Ousanas (fl. 320), known as Ella Allada or Ella Amida in Eritrean and Ethiopian tradition, was the ruler of the Kingdom of Aksum in the 320s AD.

Little is known about his life, but he may have invaded and imposed tribute upon Nubia, and he may have had a "relatively long reign". His reign may have been briefly interrupted by the usurper Wazeba.

Stuart Munro-Hay believes that it is "very likely" that Ousanas is the king to whom Aedesius and Frumentius were brought. W.R.O. Hahn, in a study published in 1983, identifies Sembrouthes, who is known only from an inscription found in Daqqi Mahari in modern Eritrea, with Ousanas. If correct, this would give Ousanas a reign of at least 27 years.
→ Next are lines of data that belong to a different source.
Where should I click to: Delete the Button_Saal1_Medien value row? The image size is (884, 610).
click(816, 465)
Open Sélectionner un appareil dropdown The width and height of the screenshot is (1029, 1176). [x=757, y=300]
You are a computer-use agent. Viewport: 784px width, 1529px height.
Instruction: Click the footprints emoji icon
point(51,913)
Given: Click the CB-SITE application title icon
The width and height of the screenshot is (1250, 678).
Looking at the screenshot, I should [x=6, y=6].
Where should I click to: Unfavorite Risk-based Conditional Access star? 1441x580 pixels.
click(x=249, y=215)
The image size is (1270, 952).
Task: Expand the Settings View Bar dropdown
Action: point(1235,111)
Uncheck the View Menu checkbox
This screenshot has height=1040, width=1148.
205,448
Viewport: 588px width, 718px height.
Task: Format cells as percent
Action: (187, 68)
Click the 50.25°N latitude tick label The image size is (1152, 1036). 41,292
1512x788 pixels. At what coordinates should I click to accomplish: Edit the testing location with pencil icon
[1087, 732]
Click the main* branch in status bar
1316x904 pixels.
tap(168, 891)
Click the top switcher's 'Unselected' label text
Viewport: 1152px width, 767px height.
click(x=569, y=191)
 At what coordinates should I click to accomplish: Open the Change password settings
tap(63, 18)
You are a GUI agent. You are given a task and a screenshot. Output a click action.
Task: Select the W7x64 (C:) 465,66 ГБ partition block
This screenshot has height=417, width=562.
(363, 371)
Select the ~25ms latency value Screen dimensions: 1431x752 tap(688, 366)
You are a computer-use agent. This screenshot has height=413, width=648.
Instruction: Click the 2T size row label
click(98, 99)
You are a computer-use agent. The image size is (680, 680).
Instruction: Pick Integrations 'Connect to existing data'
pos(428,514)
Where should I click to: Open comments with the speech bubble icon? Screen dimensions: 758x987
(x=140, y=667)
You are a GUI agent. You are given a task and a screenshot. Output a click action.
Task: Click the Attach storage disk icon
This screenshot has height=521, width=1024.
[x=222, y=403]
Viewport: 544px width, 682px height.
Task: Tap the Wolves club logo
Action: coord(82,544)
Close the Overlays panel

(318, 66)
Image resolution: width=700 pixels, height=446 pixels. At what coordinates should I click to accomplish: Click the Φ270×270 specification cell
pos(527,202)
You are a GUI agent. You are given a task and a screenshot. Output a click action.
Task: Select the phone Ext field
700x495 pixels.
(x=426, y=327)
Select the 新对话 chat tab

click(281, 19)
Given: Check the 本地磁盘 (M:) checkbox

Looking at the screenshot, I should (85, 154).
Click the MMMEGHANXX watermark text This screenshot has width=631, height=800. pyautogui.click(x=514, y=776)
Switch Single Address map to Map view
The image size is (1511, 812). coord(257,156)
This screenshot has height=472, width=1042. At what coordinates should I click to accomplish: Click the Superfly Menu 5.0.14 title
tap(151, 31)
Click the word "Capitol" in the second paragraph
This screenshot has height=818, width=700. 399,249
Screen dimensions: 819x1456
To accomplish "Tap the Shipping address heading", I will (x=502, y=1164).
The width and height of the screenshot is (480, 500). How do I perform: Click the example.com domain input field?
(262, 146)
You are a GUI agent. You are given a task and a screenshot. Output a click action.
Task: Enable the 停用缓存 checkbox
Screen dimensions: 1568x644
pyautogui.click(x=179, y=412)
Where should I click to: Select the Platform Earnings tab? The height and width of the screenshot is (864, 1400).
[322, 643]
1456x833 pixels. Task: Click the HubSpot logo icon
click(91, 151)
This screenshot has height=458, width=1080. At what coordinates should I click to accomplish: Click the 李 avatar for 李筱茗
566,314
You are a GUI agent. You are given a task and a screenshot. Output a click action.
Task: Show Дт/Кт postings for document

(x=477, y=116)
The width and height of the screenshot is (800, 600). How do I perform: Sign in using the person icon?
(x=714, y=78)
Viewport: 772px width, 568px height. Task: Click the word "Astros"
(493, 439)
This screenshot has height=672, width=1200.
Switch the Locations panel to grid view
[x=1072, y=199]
== Axumite regnal lists and alternate names ==
Ethiopian tradition credits Abreha and Atsbeha with being the first Christian kings of the country. They were likely based on the brothers Ezana and Saizana, sons of Ousanas. The name of the father and regnal predecessor of Abreha and Atsbeha varies between sources. Ousanas has been known as either Ameda/Ella Ameda, Tazer and/or Sayfa Arad depending on the text or regnal list.

Ousanas appears on several regnal lists under the name of "Ameda" or "Ela Amida". Lists recorded by Pedro Páez, Henry Salt and E. A. Wallis Budge place king "Ameda" as the thirtieth to reign after Bazen (c. 8 BC–9 AD E.C.) and state that he reigned for either 30 years and 8 months or 40 years and 8 months.

Another king that named on regnal lists is "Tazer", who appears as the predecessor of Abreha and Atsbeha on a list recorded by Carlo Conti Rossini. According to a book titled Gedle Abreha and Asbeha from the Church of Abreha wa-Atsbeha, Tazer was the father of Abreha and Atsbeha and his wife was Sofya, therefore it is likely that Tazer is the same person as Ousanas.

According to Rossini's list, king Tazer's throne name was "Sayfa Ared". The Tarika Nagast (History of Kings) additionally claims that the father of Abreha and Atsbeha was king Sayfa-Ar'ed. A king of this name is listed on different regnal lists recorded by Páez and James Bruce, but not as Abreha and Atsbeha's direct predecessor.

== Coinage ==
Several types of coins were minted during the reign of Ousanas: one type in gold, four in silver, and two in copper. All but one of the copper issues are distinguished from his later namesake by a disc and crescent above the head of the king, symbols of the Sun-goddess Shams and the Moon-god Sin.

Munro-Hay has described the unique gold piece minted during his reign as evidence that "the Aksumite die-cutters reached the zenith of their accomplishment". He speculates that Ousanas' predecessor had recruited expert die-cutters "perhaps from Alexandria, where the current coinage resembled that produced at Aksum", and others followed as late as Ousanas' reign.

Coins with the name of this ruler were found in the late 1990s at archaeological sites in India. The coins of Ousanas were lighter than those of his predecessors, likely due to Roman emperor Constantine I transferring lighter gold coins to the Eastern Roman Empire.

Coins of Ousanas usually bear the following inscriptions:
- Obverse: "OYCANAC ΒΑϹΙΛΕΥϹ" - "King Ousanas".
- Reverse: "AξωMITωNBI CIΓICENE" - "of the Aksumites, man of Gisene".

Some copper coins have an alternate reverse inscription:
- "Aξ+ ωMI" - "[of the] Aksum[ites]".